By Julien Lafargue, CFA, London UK, Head of Equity Strategy

Smartphones have radically changed behaviour while generating vast amounts of data. The rise of smart cities and interconnected devices looks set to produce more data, change production methods and help battle climate change. In turn, creating attractive opportunities for businesses and investors in coming decades.

Although there is some debate as to when the first smartphone was released (IBM’s Simon Personal Communicator in 1994 or Apple’s iPhone in 2007), since then this market has experienced tremendous growth.

While it took colour televisions close to 40 years to reach almost every single household in the US, it took smartphones just about 10 years to achieve a similar level of penetration.
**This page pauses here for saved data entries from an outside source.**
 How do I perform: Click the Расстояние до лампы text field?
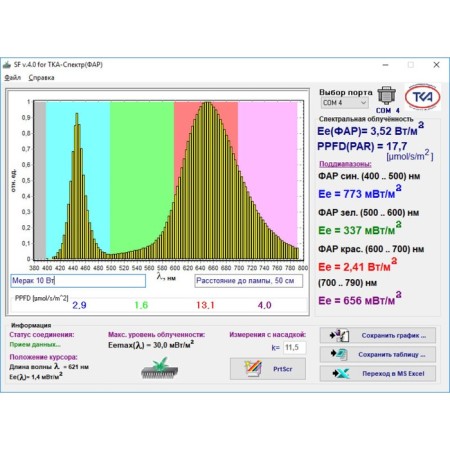(x=249, y=281)
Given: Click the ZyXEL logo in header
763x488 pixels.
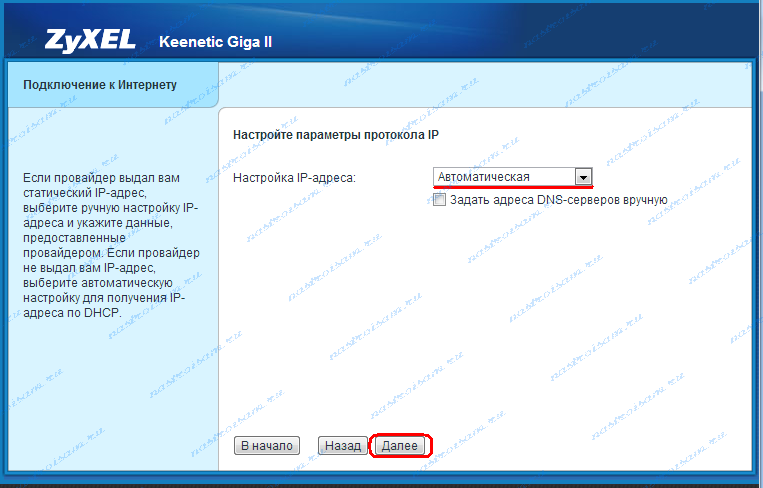Looking at the screenshot, I should coord(90,41).
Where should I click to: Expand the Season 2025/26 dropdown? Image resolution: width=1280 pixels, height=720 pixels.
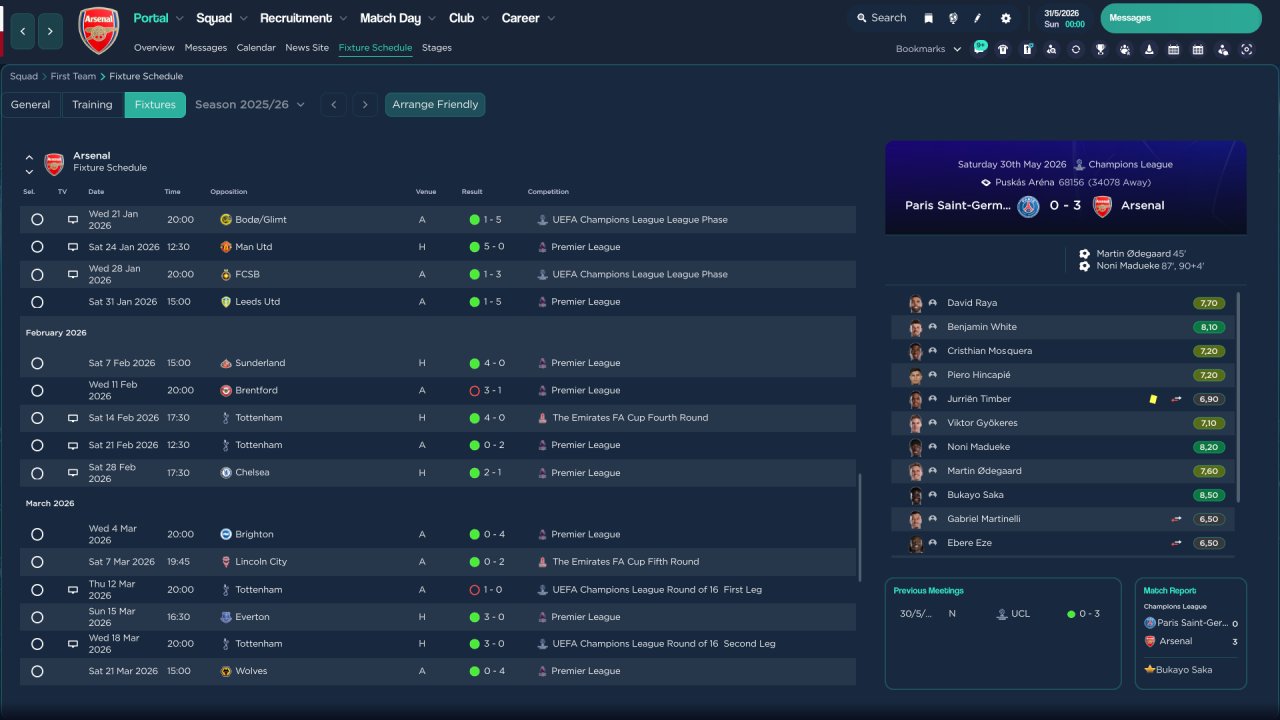(250, 105)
As a result, according to researcher Statista, globally, more than 3bn smartphones are in use today and by 2025 72% of all internet users are expected to solely use smartphones to access the internet, predicts the World Advertising Research Center.

But phones are not the only object to have become “smart”. Over the last 10 years, everything from cars to appliances and from notebooks to cities have been dubbed smart. The main factor allowing our surroundings to develop a form of intelligence has been the relentless improvement in connectivity.
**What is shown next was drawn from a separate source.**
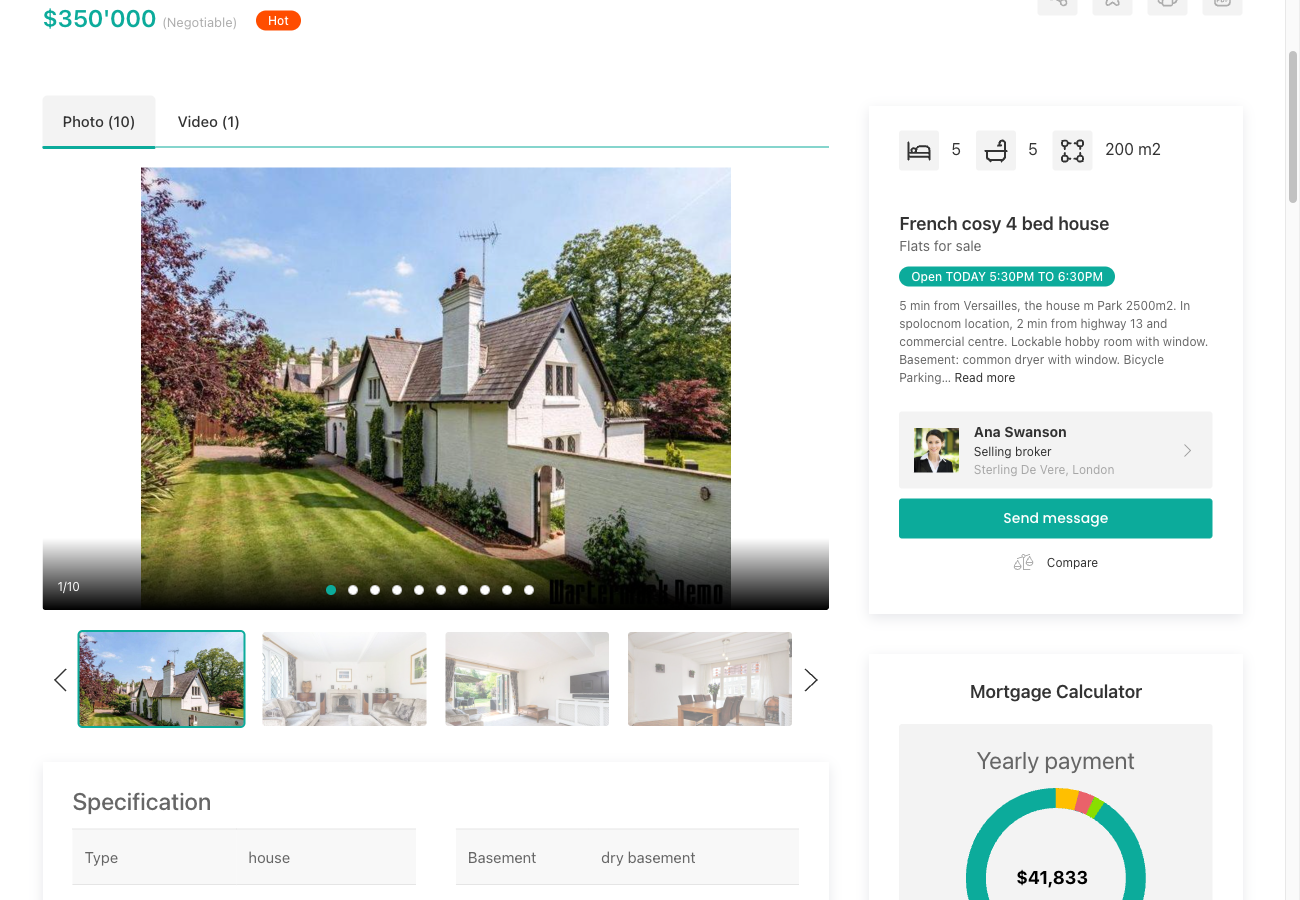Open the Photo tab
This screenshot has width=1300, height=900.
coord(98,121)
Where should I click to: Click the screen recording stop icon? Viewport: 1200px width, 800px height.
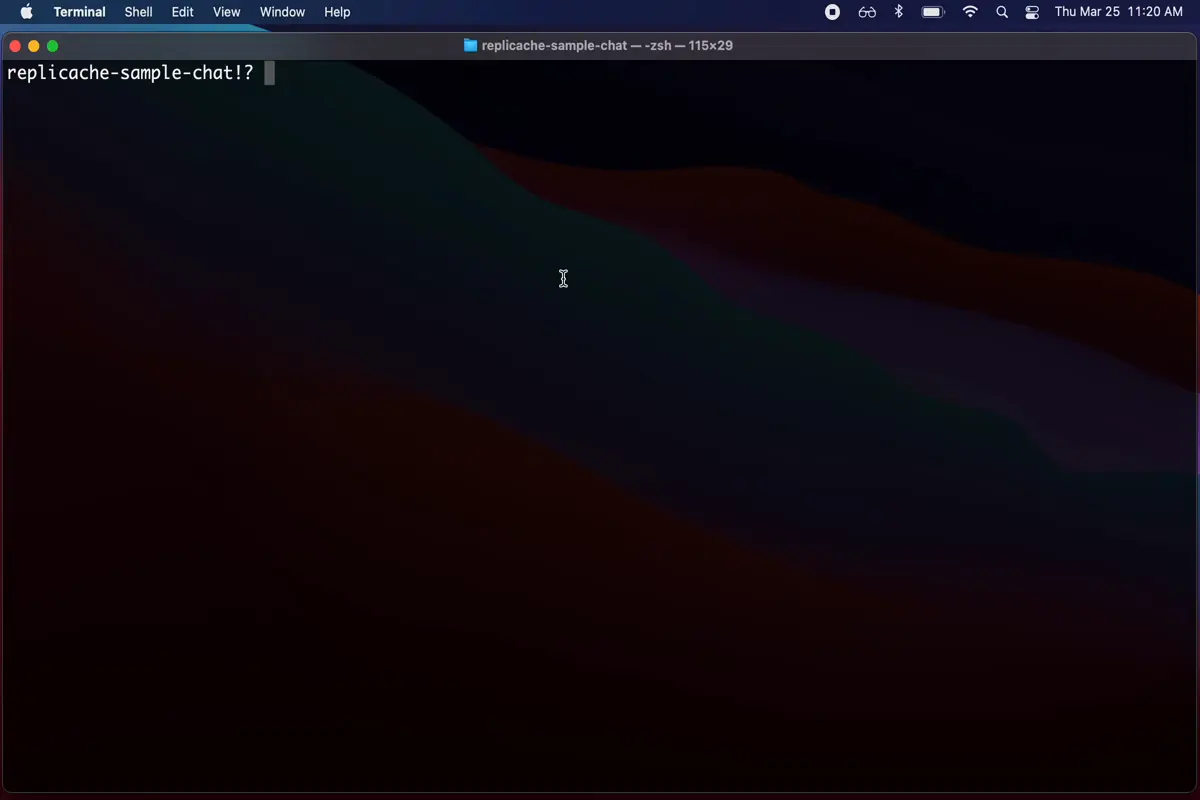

Connecting devices and the promise of 5G

While the first generation of mobile networks (also known as 1G) could only transmit at a rate of 2.4 kilobits per second (kbps), today’s fourth generation networks allow us to stream video at speeds that are 40 thousand times faster. 5G, which is set to be rolled out globally in the coming years, will allow a further tenfold increase in transmission speeds while reducing latency – or the usual lag experienced by users – to just one millisecond (vs. 50ms with 4G). This is, in many cases, faster than what is achieved via a traditional wifi network.

This increase and improved connectivity means that by the end of this year, more than 20bn devices may be connected in what is now referred to as the Internet of Things (IoT). Within 10 years this number could be multiplied by 10, claims Cisco. But the IoT may only be the tip of this gigantic iceberg.
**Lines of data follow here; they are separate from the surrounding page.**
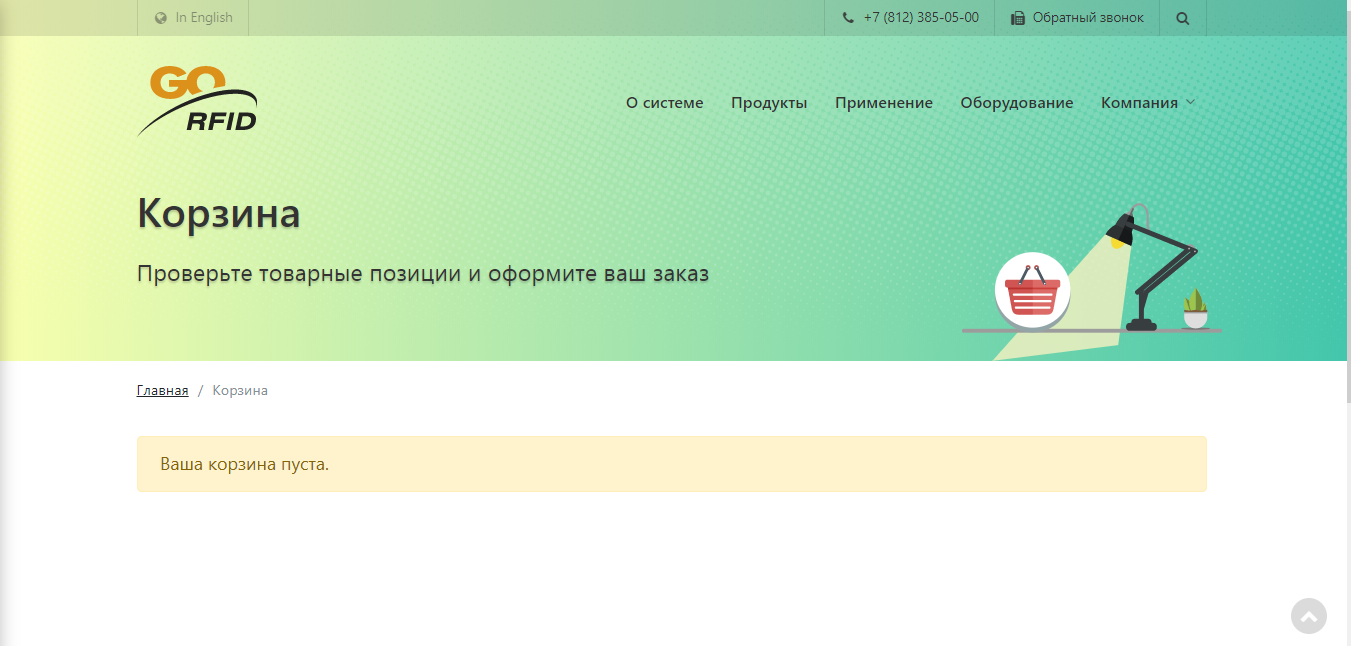This screenshot has width=1351, height=646.
Task: Select О системе in navigation
Action: coord(665,102)
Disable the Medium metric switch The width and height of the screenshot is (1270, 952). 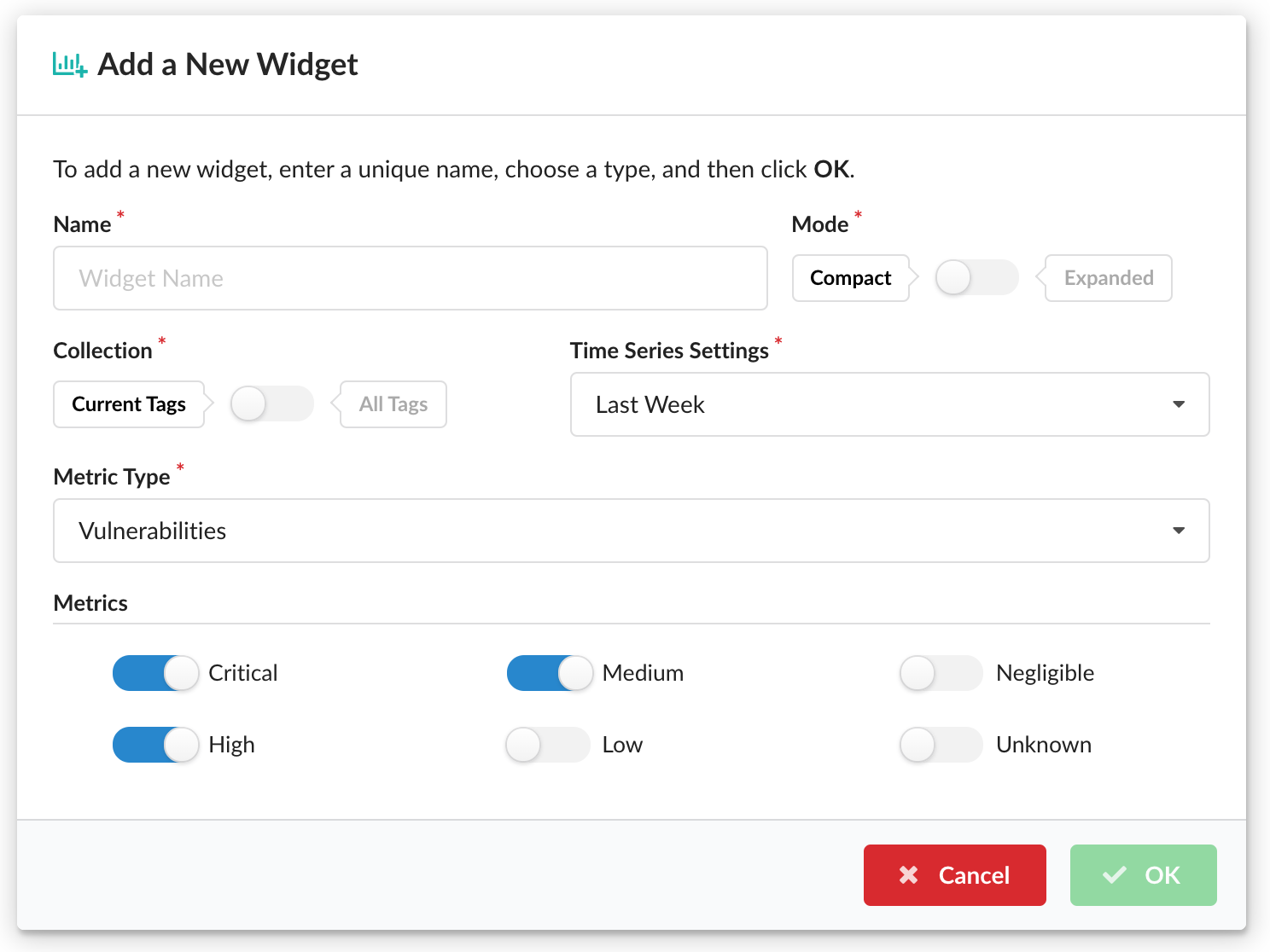tap(550, 673)
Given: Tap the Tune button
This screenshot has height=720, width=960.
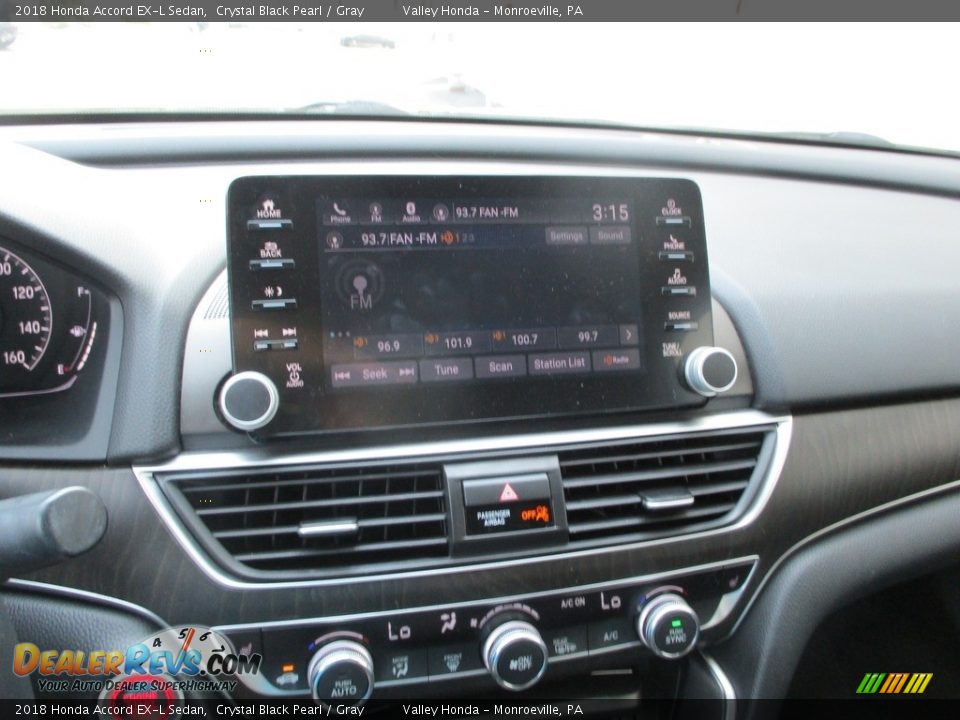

Indeed, once connected, all these devices have the potential to revolutionise the way we live. This is because with connection comes data and with it knowledge that was until now inaccessible. If put to good use, this information won’t just enable us to switch off our lights from our phones, it could change the way we learn, communicate, move, produce, heal or build.


Smart cities

At the heart of this revolution lies smart cities. Urban areas concentrate around 85% of global economic activity, according to the World Bank, a number that is set to increase as the world’s population keeps growing. Cities are complex ecosystems, touching on most aspects of our lives. They also need modernisation to be able to cope with increasing demographic pressures, both societal and environmental.

This means that not only buildings need to become smarter but the infrastructure surrounding them as well, as the way people move in and around them needs to evolve too.

Within smart cities, economic production will also change. Indeed, both manufacturing and services will be more connected. In factories, production lines which have relied increasingly on robots to perform repetitive tasks, are becoming fully automated and able to monitor, adjust and sometimes repair themselves. This revolution, often referred to as the “industry 4.0”, will likely have far-reaching implications: workers will need to develop new skills and consumption patterns could change as hyper-customisation becomes the norm.

Similarly, services which were traditionally seen as “people businesses” have started to replace social interactions with digital ones. You can now book a trip, open a bank account or do your weekly grocery shopping without having to interact with anything other than your mobile phone. Even governments, the single largest provider of services, are increasingly relying on technology to perform their core tasks such as ensuring public safety or granting access to energy or healthcare.


Vast data-sharing opportunities

US-based Zion Market Research estimated that the total smart city market would reach $2.7 trillion by 2024, more than 10% of the US economy

The opportunities emerging from a smarter world are countless and putting numbers around them is difficult. In 2019, US-based Zion Market Research estimated the size of the IoT market in smart cities. According to their projections, this slice of the overall pie could grow from $79bn in 2018 to more than $330bn by 2025, a 23% compound annual growth rate. In a previous study, they found that the total smart city market would reach $2.7 trillion by 2024, more than 10% of the US economy. But this does not necessarily include the externalities associated with developing a smarter world.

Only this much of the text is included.